§ Written request: Please format the lines starting at the one containing "You are a computer-use" and ending at the one containing "point(11,15)" as a two-column CSV with the headers text and answer, one row for each text and its answer. Put each value in a single quoted field, with line breaks replaced by spaces.

§ Data listing:
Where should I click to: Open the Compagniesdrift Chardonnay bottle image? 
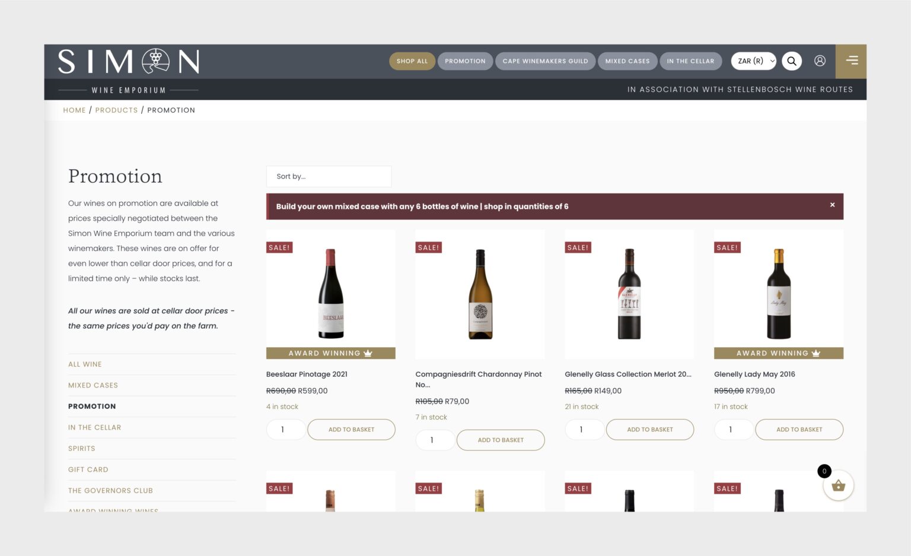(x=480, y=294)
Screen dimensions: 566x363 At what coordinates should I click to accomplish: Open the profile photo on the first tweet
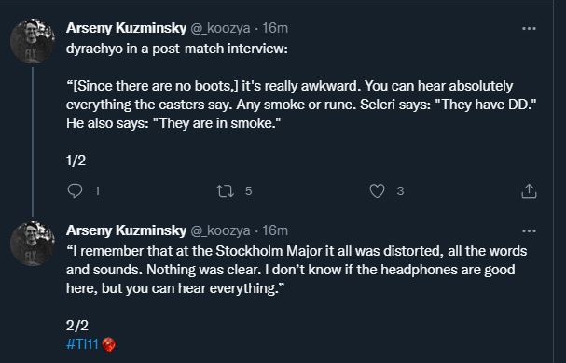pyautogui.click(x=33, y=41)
--
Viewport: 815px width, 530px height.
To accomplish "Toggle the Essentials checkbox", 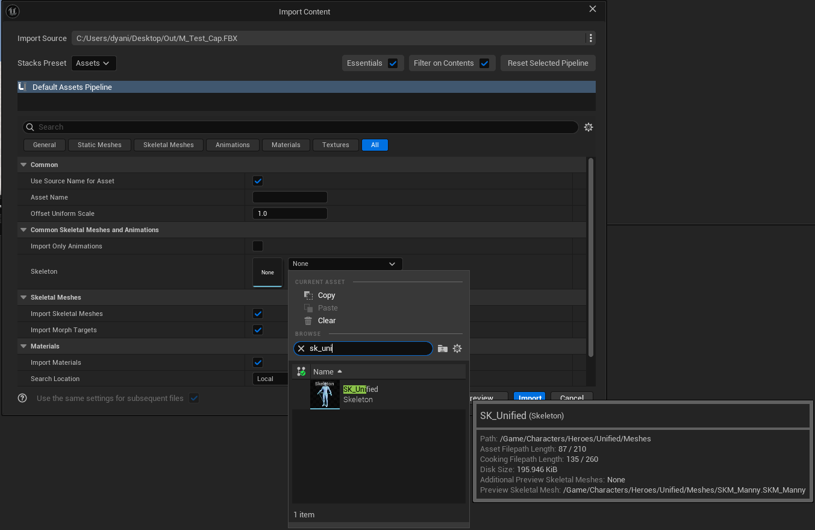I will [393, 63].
* * *
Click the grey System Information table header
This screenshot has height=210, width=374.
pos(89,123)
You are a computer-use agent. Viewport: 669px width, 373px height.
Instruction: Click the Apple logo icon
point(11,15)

§ Result below:
text,answer
"You are a computer-use agent. Viewport: 669px width, 373px height. Instruction: Click the Apple logo icon","point(11,15)"